Objectives
1. According to the autograd post, where does the autograd engine store the partial derivatives it computes when backward() is called?
2. Reproduce the autograd post word for word, from "By doing so, we" up to and including "w2 = torch.tensor(3.0, requires_grad=True)".
3. Condense the paragraph of the autograd post beginning "During the forward pass" into a short bulleted list that keeps its main facts.
— Begin Supplied passage —
Demystifying Backpropagation by Building a Basic Autograd Engine

Welcome! Our goal in this post is to implement from scratch a very basic autograd engine based on micrograd (released by Andrej Karpathy for educational purposes).

By doing so, we will gain a better understanding of the backpropagation algorithm and autograd engines.

Ready? Let’s go! 🚀

What is an autograd engine?

An autograd engine is a component in many deep learning frameworks, such as PyTorch, that simplifies training neural networks by automating derivative calculations for backpropagation.

Here is a minimalist example with Pytorch where we define a loss as an expression of variables w1 and w2. Then by calling backward(), the autograd engine computes the partial derivatives of the loss with respect to all variables involved (here, w1 and w2) and stores them in each variable’s .grad attribute.

import torch

w1 = torch.tensor(2.0, requires_grad=True)
w2 = torch.tensor(3.0, requires_grad=True)

loss = ((w1 - 1)**2 + (w2 - 5)**2) * 0.5
loss.backward()

print(f"∂loss/∂w1 = {w1.grad}")
print(f"∂loss/∂w2 = {w2.grad}")
∂loss/∂w1 = 1.0
∂loss/∂w2 = -2.0

Training a neural network using backpropagation

Let’s first have a quick look at the backpropagation algorithm in order to understand what role the autograd engine plays in it.

1️⃣ Forward pass

During the forward pass, the neural network makes predictions using the current set of weights. The autograd engine keeps track of all the operations (like addition, multiplication, etc.) that were performed and the structure of the computational graph. A computational graph is a representation of all the operations and variables (like weights and biases) in your network.

Here is the computational graph for the expression loss = ((w1 - 1)**2 + (w2 - 5)**2) * 0.5 with w1 = 2 and w2 = 3:

2️⃣ Backward Pass

Once the loss is calculated, the backward pass begins. This is where the autograd engine really shines. ✨

For each operation in the graph, the autograd engine knows how to compute the derivative of that operation. It uses the chain rule to propagate these derivatives by traversing the computational graph in reverse order.

As a result, you get the gradient of the loss with respect to each weight. In our example, they are:

\[\frac{\partial \text{loss}}{\partial w_1} \qquad \frac{\partial \text{loss}}{\partial w_2}\]

3️⃣ Update Weights

Finally, these gradients are used to update the weights of the network, usually with some kind of gradient descent (with a learning rate $\alpha$):

\[\left\{ \begin{aligned} w_1 &\leftarrow w_1 - \alpha \cdot \frac{\partial \text{loss}}{\partial w_1} \\ w_2 &\leftarrow w_2 - \alpha \cdot \frac{\partial \text{loss}}{\partial w_2} \end{aligned} \right.\]

Implementing a basic autograd engine

🧮 Doing calculations

First we need to be able to do arithmetic operations. We want instances of Value to be used seamlessly in mathematical expressions, behaving like numeric types:

w1 = Value(2.0)
w2 = Value(3.0)

loss = ((w1 - 1)**2 + (w2 - 5)**2) * 0.5

For that, we start our class Value with the operations addition, subtraction, multiplication and power by a constant.

class Value(object):
    def __init__(self, data):
        self.data = data
        
    def __repr__(self):
        return f"Value(data={self.data:.2f})"
    
    def __add__(self, other):
        other = Value(other) if isinstance(other, (int, float)) else other
        return Value(self.data + other.data)
— End Supplied passage —
— Begin Provided records —
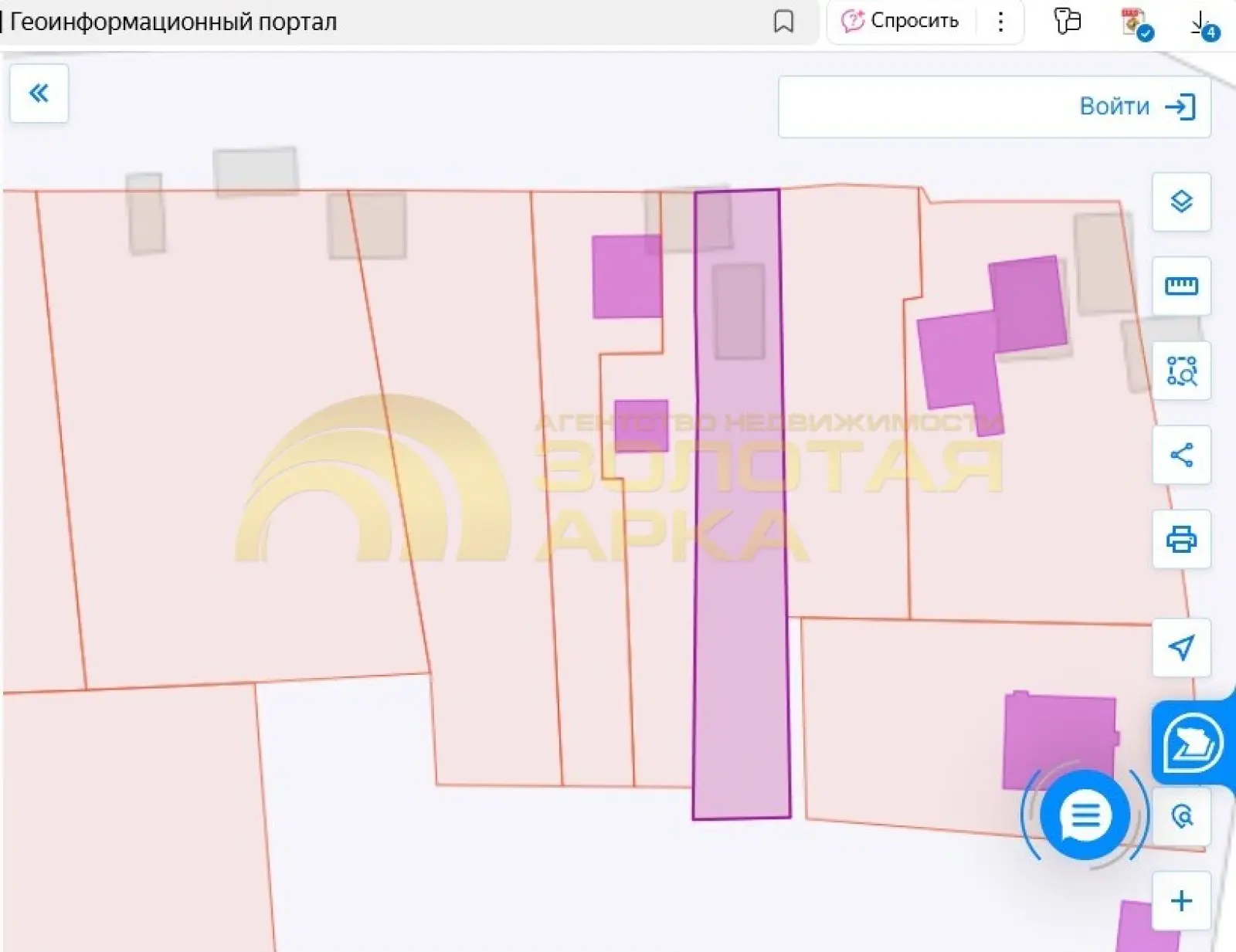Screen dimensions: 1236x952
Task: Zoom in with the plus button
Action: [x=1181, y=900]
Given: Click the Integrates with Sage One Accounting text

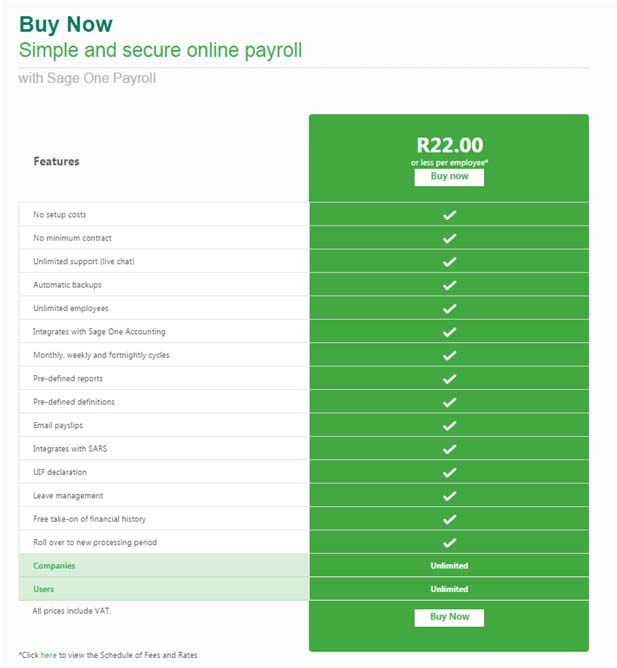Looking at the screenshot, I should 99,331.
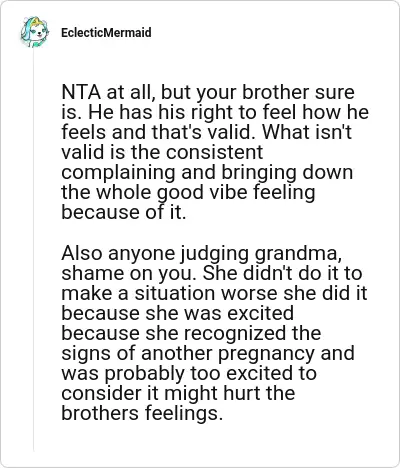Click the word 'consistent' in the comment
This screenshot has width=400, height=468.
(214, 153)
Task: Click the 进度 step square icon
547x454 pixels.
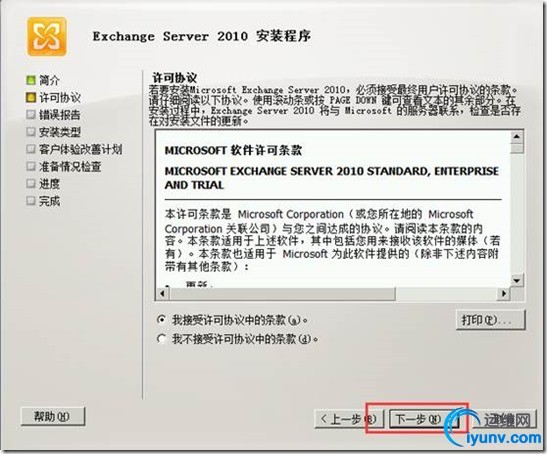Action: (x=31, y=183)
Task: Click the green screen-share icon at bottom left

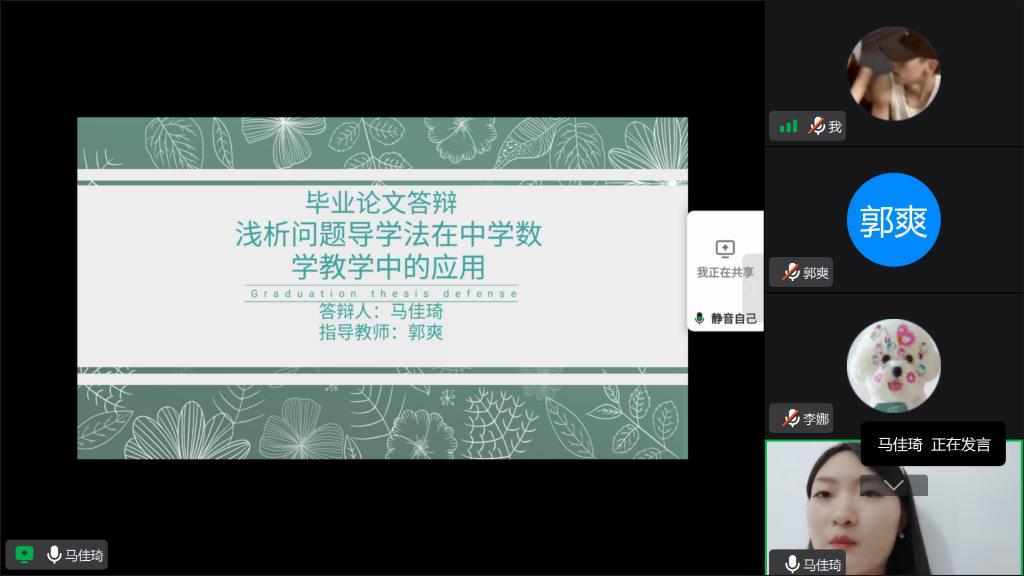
— End Provided records —
Final answers
1. It stores them in each variable's .grad attribute.

2.
By doing so, we will gain a better understanding of the backpropagation algorithm and autograd engines.

Ready? Let’s go! 🚀

What is an autograd engine?

An autograd engine is a component in many deep learning frameworks, such as PyTorch, that simplifies training neural networks by automating derivative calculations for backpropagation.

Here is a minimalist example with Pytorch where we define a loss as an expression of variables w1 and w2. Then by calling backward(), the autograd engine computes the partial derivatives of the loss with respect to all variables involved (here, w1 and w2) and stores them in each variable’s .grad attribute.

import torch

w1 = torch.tensor(2.0, requires_grad=True)
w2 = torch.tensor(3.0, requires_grad=True)

3.
- In the forward pass, the neural network makes predictions with the current weights.
- The autograd engine records every operation performed, such as addition and multiplication, along with the structure of the computational graph.
- A computational graph represents all the operations and variables, such as weights and biases, in the network.